5. 2 Fichte's Varied Deductions
According to Harris, it may well have been Schelling who first suggested to Fichte that the self-positing activity of the Ego displayed the structure of intellectual intuition described by Kant in the Critique of Judgment (see 1977: 4). But it was Fichte who insisted that intellectual intuition was "the only secure foundation or standpoint for all philosophy" ["intellektuelle Anschauung ist das einziges festiges Standpunkt fu? r alle Philosophie"] (W, I: 466). By philosophy, or at least philosophy worthy of the name, Fichte was thinking of a form of philosophy that "could measure itself against mathematics"; to accomplish that, however, meant removing the "unthinking inconsistencies" (e. g. , the dualism between receptivity and spontaneity) from the Kantian system.
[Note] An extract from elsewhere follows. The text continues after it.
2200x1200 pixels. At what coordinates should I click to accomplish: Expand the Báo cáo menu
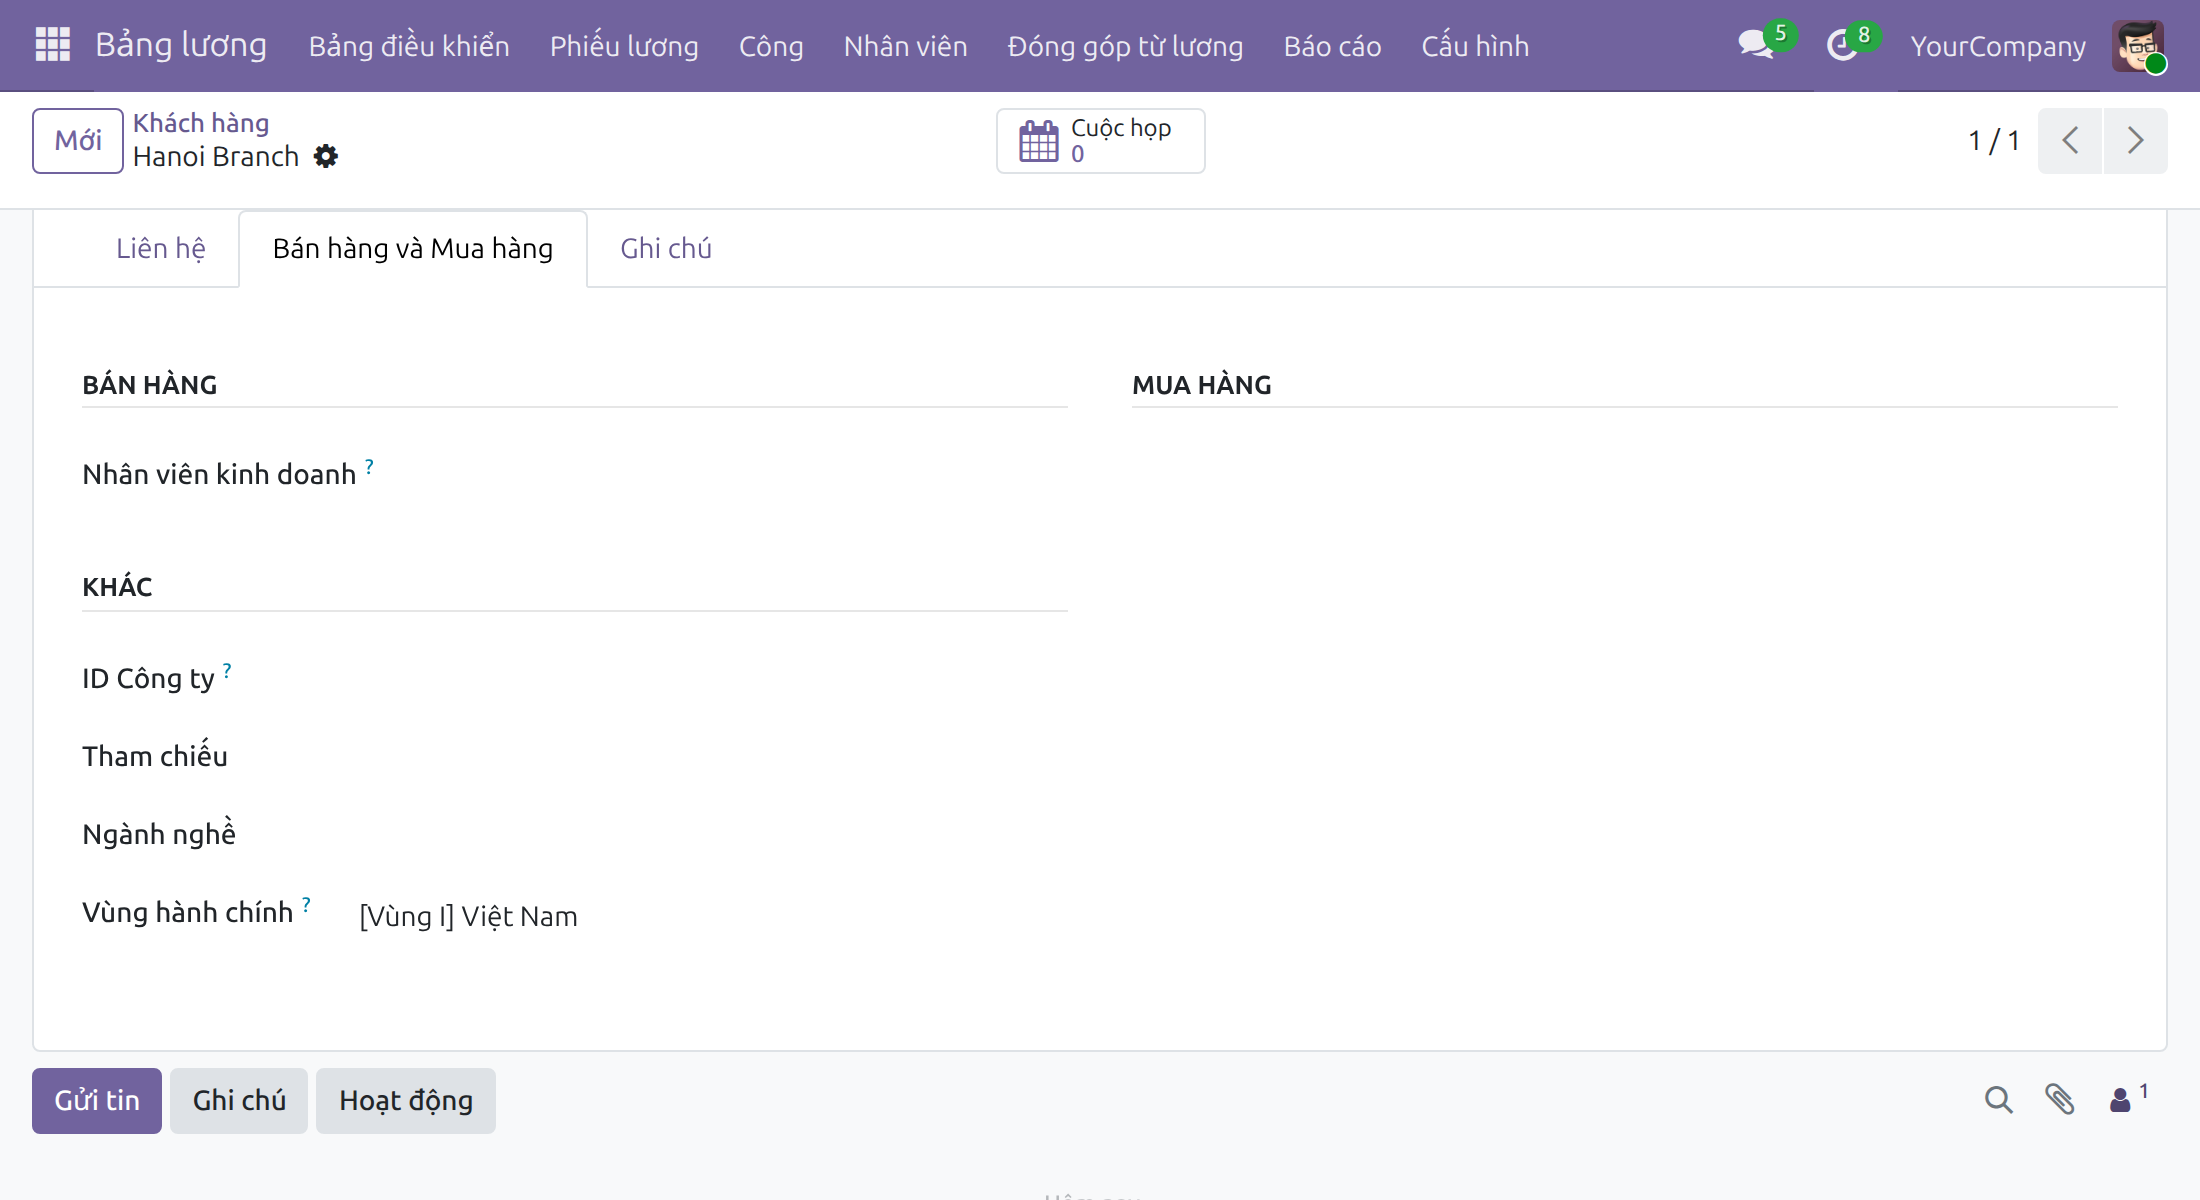(1332, 46)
It is with this in mind that Hegel claimed, in the Differenzschrift, that while "the Kantian philosophy had proved unable to awaken Reason to the lost concept of speculation, Fichte's is the most thorough and profound speculation" (1801: 118). The Wissenschaftslehre constitutes Fichte's attempt to deduce, "out of the activity of this intellect, the manifold of specific presentations: of a world, of a material, spatially located world existing without our aid, et cetera, which notoriously occurs in consciousness" (WL, in Werke: I, 4, 200). Hegel agrees with Fichte that the speculative task consisted in providing a synthesis containing "the ground for the antithesis [i. e. , the sensuous manifold] within itself" (1802b: 130). Or as Pippen turns it, the task consists in showing that "the intellect's synthesizing activity is not, even in some highly complex, indirect way, a result of sensible receptivity" (1989: 45). In this speculative task, however, suggests Hegel, Fichte failed; but Hegel believes that Fichte's failure is instructive, perhaps even necessary.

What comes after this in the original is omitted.